How well do you figure the “National Treasure” movies played, how easily understandable were they to international audiences with even less knowledge of the arcana of American history than the average U.S. Joe?

That’s something I pondered while watching a Chinese mash-up of “National Treasure” and oh, “Antiques Roadshow,” with a smidgen of “Raiders of the Lost Ark.”

“Schemes in Antiques” is a history-hunting adventure about a missing jade head from a Buddha statue, a work of legend long lost after it was lopped off, then rediscovered and then abruptly sold to the hated Japanese when a member of one of the “Plum Blossom Five,” the esteemed and ancient first families of Chinese antiques dealing, made a deal.

That family fell into shame, “pariahs” for that sale, and are “Plum Blossoms” in name only in the film’s present day, 1992.

But when the Japanese heir to the fellow who bought this Tang Dynasty temple’s jade Buddha head says she wants to return it to China, her ancestor’s will decreed that a member of the family of the “traitor” who sold it be the one to receive it, thus clearing a stain from two nations and two family’s names.

That “heir” proves to be hard to find, having changed his name and what not. But he’s found, and his quick take on the diplomatically-handed-over head isn’t positive. The head she wants to hand off is a fake.

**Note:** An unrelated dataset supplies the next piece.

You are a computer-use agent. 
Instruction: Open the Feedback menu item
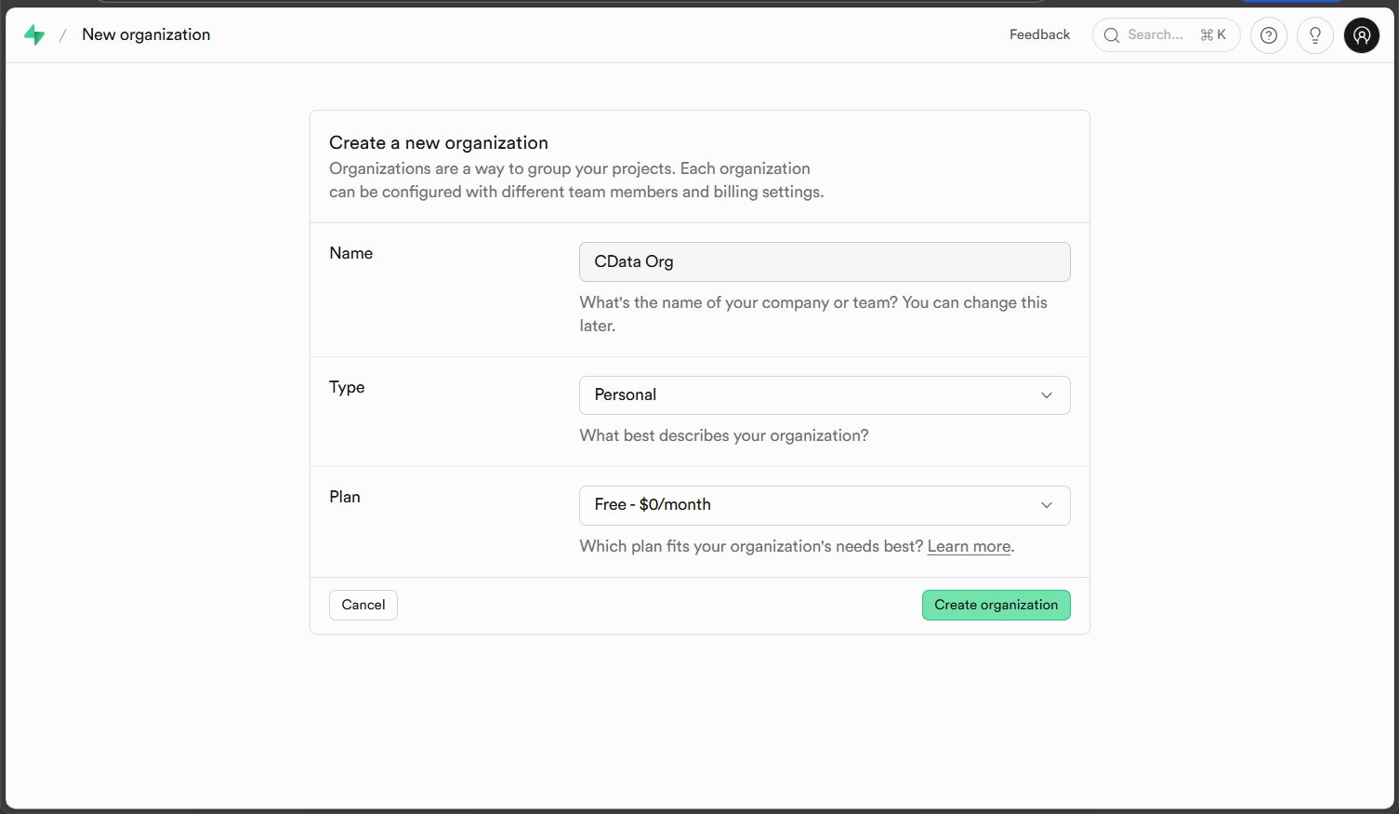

T

hat sends that hapless, hustling alcoholic heir Xu yuan (Lei Jiayin) on a mad pursuit of clues left behind by his late father, while pursued by assorted gangs and the more respectable heir Yao Buran (Alan Aruna) to the other family whose ancestor helped recover the head, but wasn’t in on the secret sale to a Japanese collector long ago.

That’s a complicated set-up, so it’s no wonder that tedious voice-over narration by hustler Xu yuan (Lei) has to load down the first seven minutes with literally nothing but exposition, and the first half hour plays as prologue as our two heirs are matched in a snappy ancient Chinese artifacts and antiques authenticate-off.

That’s how they’ll decide “who” the head is handed off to. How…original.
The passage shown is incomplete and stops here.